Camila Lima: do mestrado para os partos

Ela havia terminado há pouco o mestrado em Geografia e se preparava para atuar na área quando a vida mudou. Traumatizada pelo parto cirúrgico da primeira filha, há sete anos, decidiu tentar o parto natural em casa. Além dos profissionais de saúde, buscou o apoio de uma doula para a sua hora. Depois que a segunda filha nasceu, não conseguiu mais pensar em outra coisa que não fosse proporcionar a outras mulheres o maravilhamento que sentiu ao dar a luz naturalmente. Queria, agora, atuar como aquela mão amiga que havia lhe protegido tanto.

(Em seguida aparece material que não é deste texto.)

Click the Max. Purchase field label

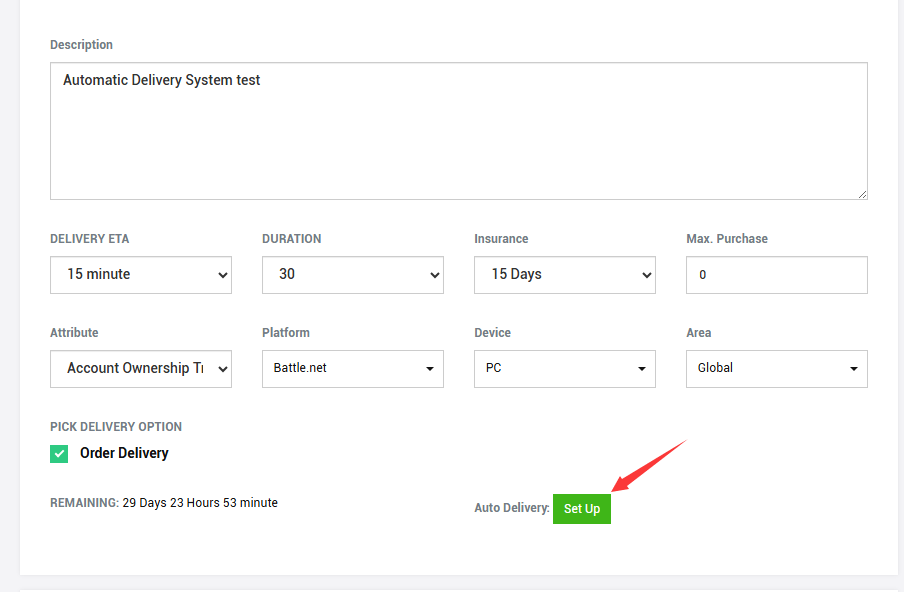coord(726,239)
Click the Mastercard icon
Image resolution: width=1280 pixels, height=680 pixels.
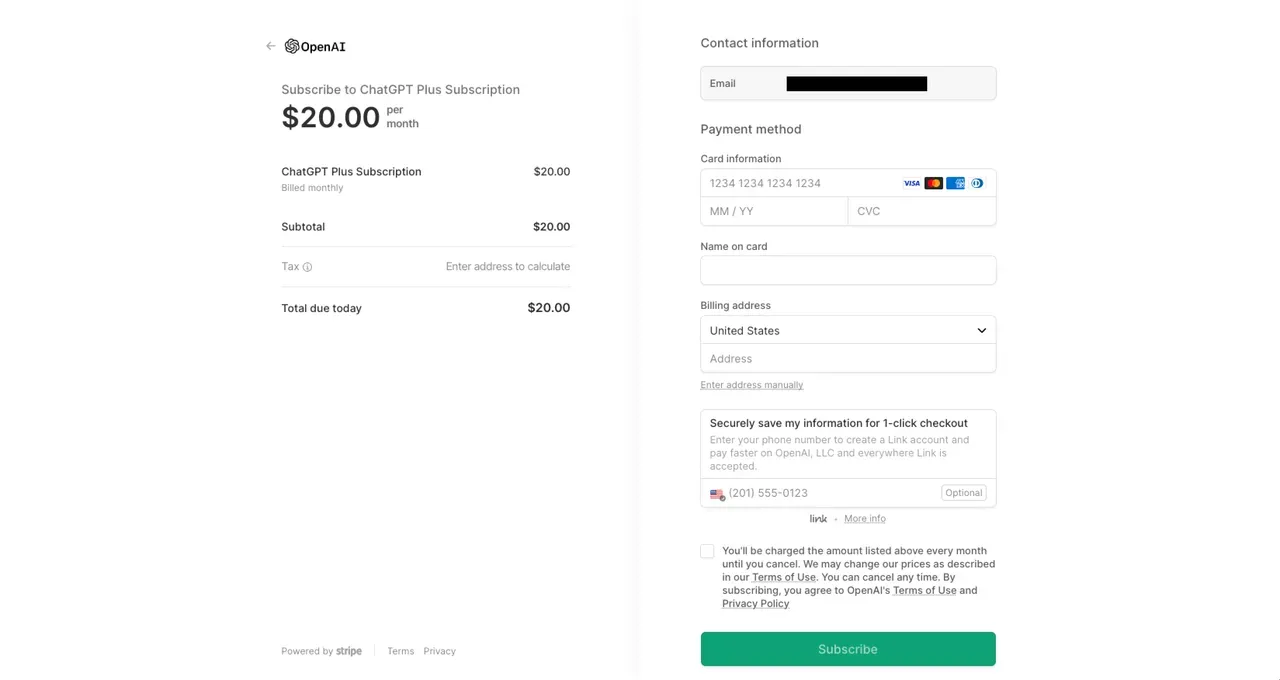(x=933, y=183)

Os planos de trabalhar na área de Geografia foram imediatamente aposentados por Camila Lima, 30 anos, natural de Recife e moradora de Porto Alegre. Depois que a filha, hoje com dois anos, cresceu um pouquinho, fez o curso e tornou-se doula profissional, atividade que exerce há um ano. Até agora foram três clientes: duas amigas, que tiveram parto domiciliar, e uma terceira mãe, moradora de Santiago, que veio à Capital para o nascimento do filho. Acompanhou todas durante quase a gravidez, aconselhando, compartilhando e preparando as mulheres para o momento mais importante de suas vidas.

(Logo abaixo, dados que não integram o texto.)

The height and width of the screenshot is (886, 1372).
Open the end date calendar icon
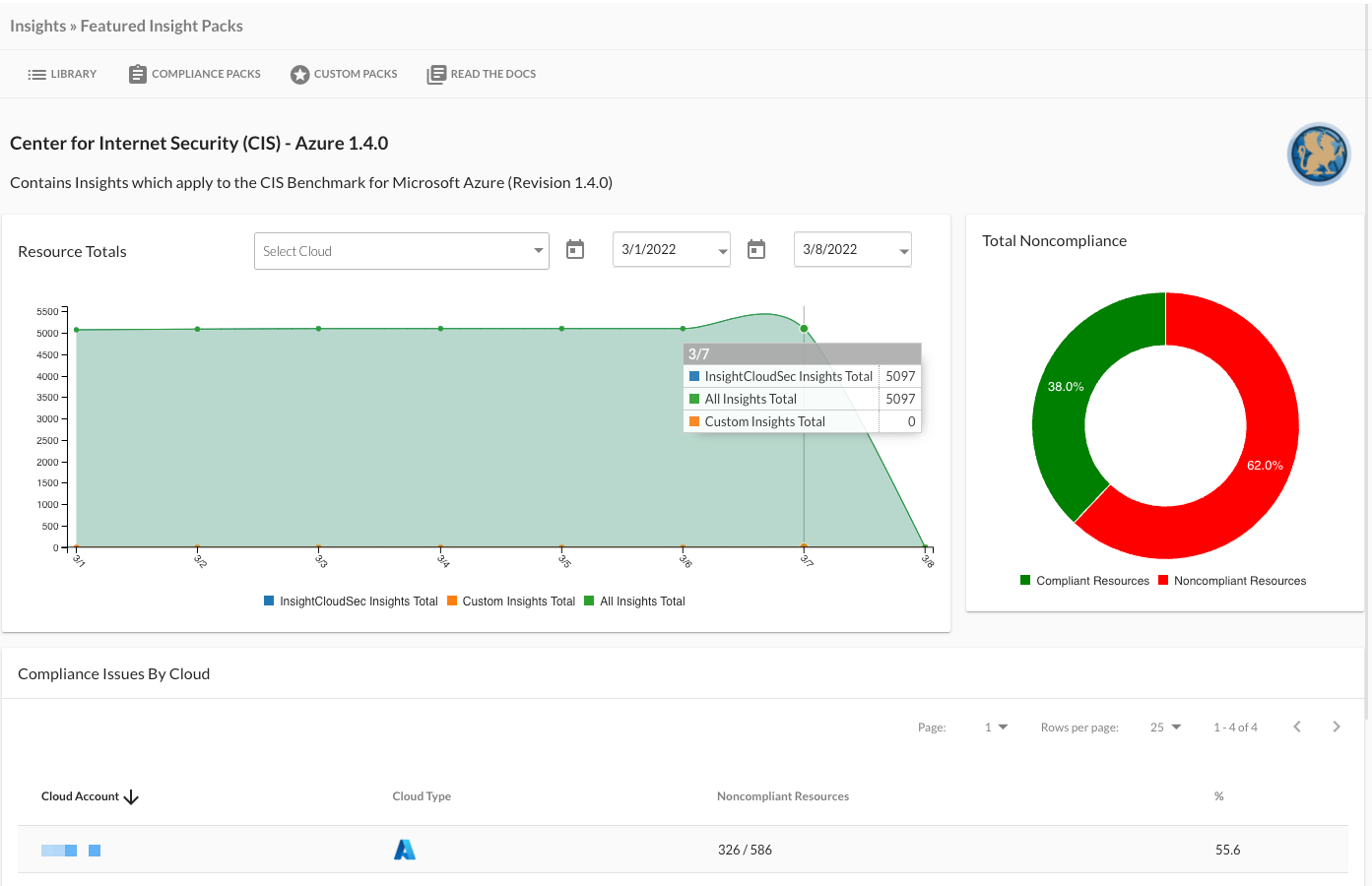(x=756, y=250)
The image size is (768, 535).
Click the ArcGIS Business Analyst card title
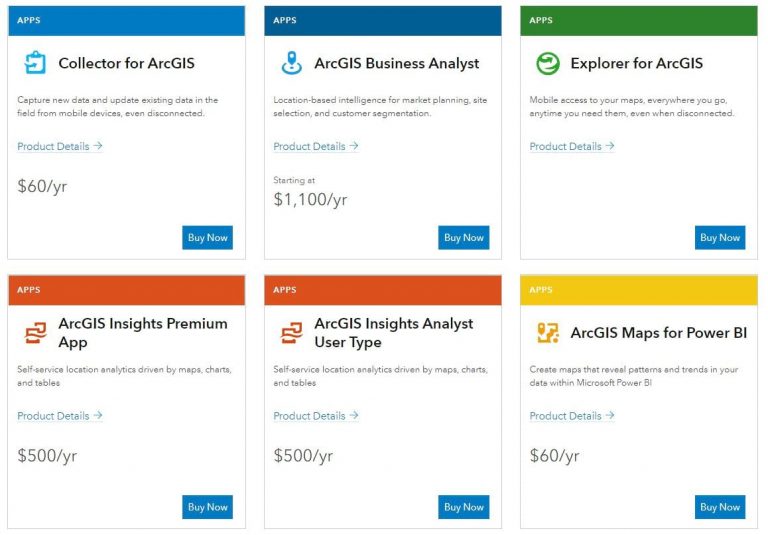tap(396, 63)
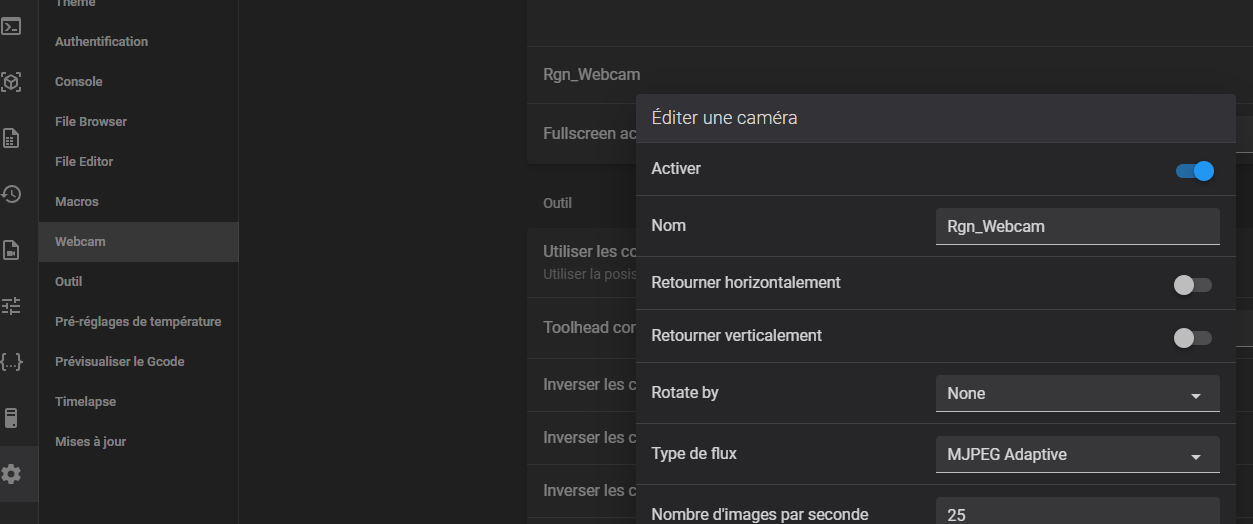
Task: Disable the Activer camera switch
Action: click(1194, 170)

Compensou o pouco tempo de ofício com a experiência que acumulou com as próprias filhas e com o entusiasmo que não a abandona desde que decidiu o caminho que queria trilhar pelo resto da vida.

O maior desejo de Camila é ser, para as mães que atende, o mesmo que a doula do seu segundo parto é para ela.

? Ainda ligo para a minha doula para tirar dúvidas ou para compartilhar angústias e emoções. Às vezes, parece que não vou conseguir enfrentar determinada situação sem os conselhos dela. Se puder, também quero ser essa figura para as minhas clientes ? comenta.

As perspectivas, segundo Camila, são as melhores, já que esse mercado cresce rapidamente em Porto Alegre e no restante do país. Mas o encantamento da nova doula pela profissão passa, segundo ela, menos pela possibilidade de ganhos financeiros e mais pela oportunidade de compartilhar com as mães a intensa e íntima experiência do nascimento de seus filhos.

? Quero ajudar as mulheres que desejam ter parto sem cirurgias ou medicamentos, para que possam ter sua vontade respeitada e seu bem estar preservado.

Sobre a possibilidade de sentir saudades da geografia ou decidir, futuramente, revitalizar o diploma do mestrado, Camila é enfática:

? Sou muito feliz sendo doula. Nada me dá tanta fé na vida como um parto. Não quero abrir mão disso. Nunca mais.

Ser doula é…

Depois do parto, a doula pode ou não continuar acompanhando a família. Algumas atuam somente antes e durante o parto. Outras permanecem durante as primeiras semanas do bebê, para orientar o aleitamento. E ainda há as que continuam com a família por alguns anos, orientando sobre questões importantes na vida da criança, como a alimentação, o sono e a escola.

A figura da doula é muito associada ao parto domiciliar, mas na verdade ela pode estar presente em qualquer tipo de parto, até mesmo nas cesáreas. Basta que a família tenha o desejo de ser acompanhada pela profissional.